### DOCUMENT EXTRACT

-=-=-=-=-

Generally, is is more advantageous to use a power source keeping constant current rather than constant voltage.

If gases are being evolved, you cannot expect the dissolved and deposited mass of copper would match, as various portions of the current are spent on gases, instead of copper. The current density that Maurice suggests is a good one.

For low enough voltage, copper deposition + dissolution can absorb the current. At particular current density, one of these reactions is saturated and cannot take more current any more, being diffusion controlled. Then either hydrogen, either oxygen starts to be created, depending on the electrode where it occurs first. When it happens for the other reaction as well, the other gas gets created as well.


Each electrode has a voltampere characteristic given by I=f(E) function, that has a shape of irregular rounded step-wise slope. When a cathodic potential gets low enough value for a given compound/ion, current starts to raise. When reaction gets saturated, i becomes being controlled by ion diffusion and there is zero concentration at the electrode. Then the current reaches a plateou. The plateou ends at a potential where another redox system starts to interact. Similarly for anode.

When an external voltage is applied, electrodes gain such potentials to meet 2 conditions:

  1. The potential difference equals to the external voltage.

-=-=-=-=-

### DATA SHOWN
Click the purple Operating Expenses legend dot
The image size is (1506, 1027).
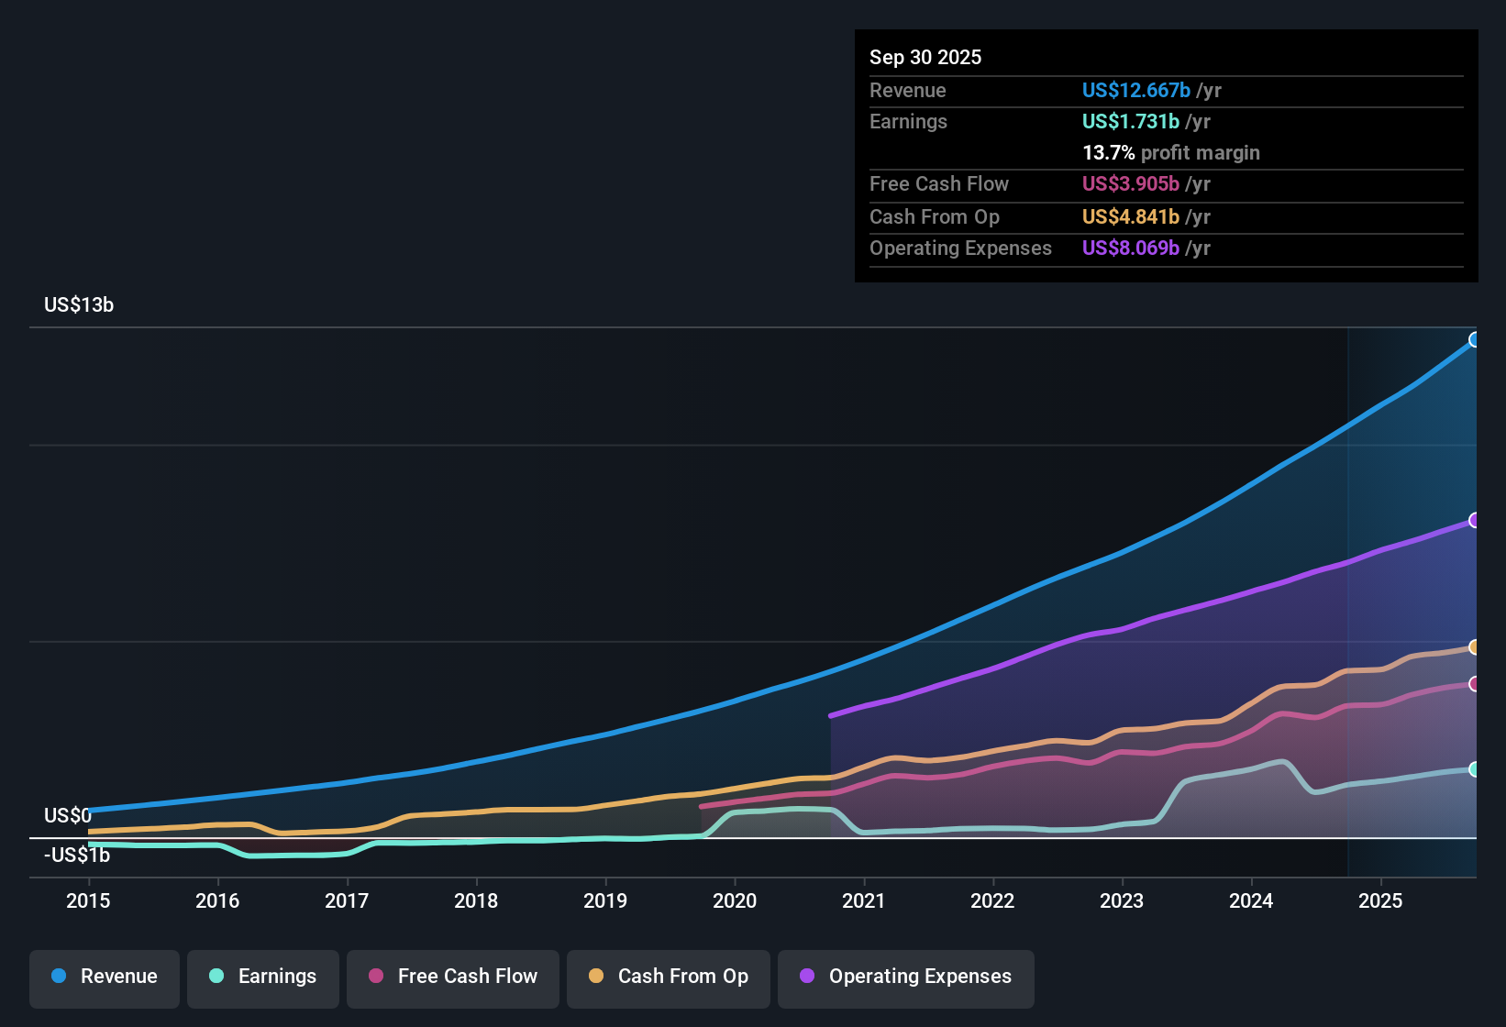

-=-=-=-=-

### SHORT TASK
Continue the passage on copper electrolysis and electrode potentials, beginning immediately after its final sentence.

### EXERCISE RESPONSE
  2. Currents of both electrodes, according to the above function, are equal but the sign.

Lower current density means more positive cathode potential, where $\ce{Cu^2+}$ gets selectively reduced. Higher density means lower cathode potential where both $\ce{Cu^2+}$ and $\ce{H3O+}$ may get reduced. It is like if you used mildly reducing reagent, reducing just copper ions versus strongly reducing reagent, reducing also hydronium ions. Similarly for the anode.

The only necessery thing is the cathodic current matches the anodic current. Processes on both electrodes are independent. There is no "quantum entanglement" between these processes. If $\ce{Cu^2+}$ diffusion and $\ce{Cu}$ deposition can absorb all the cathodic current, there is no need of hydrogen creation.

Try to measure the steady current as a function of the applied voltage. You can use a small resistor is a serie with a cell, measuring voltage on it, which is equivalent to the passing current as $I = U_\mathrm{R} / R.$ Find the first current plateau. Or the "like to be a plateau, just if the 2 voltage steps were not so close together."

Choose the voltage from this plateau, but be aware it may change with the change of the cell geometry or electrolyte composition.


Even in cased hydronium ions do not participate on electrode reactions directly, they can participate indirectly by influencing I=f(U) characteristics of the cell via:

  • Keeping or affecting chemical state of involved ions. ( E.g. pushing equilibrium $\ce{[Cu(H2O)4]^2+ + H2O <=> [Cu(H2O)3(OH)]+ + H3O+}$ to the left.
  • Balancing the local gradient due charge disbalance
  • Increasing conductivity and therefore the solution potential difference, that subtracts from the applied voltage.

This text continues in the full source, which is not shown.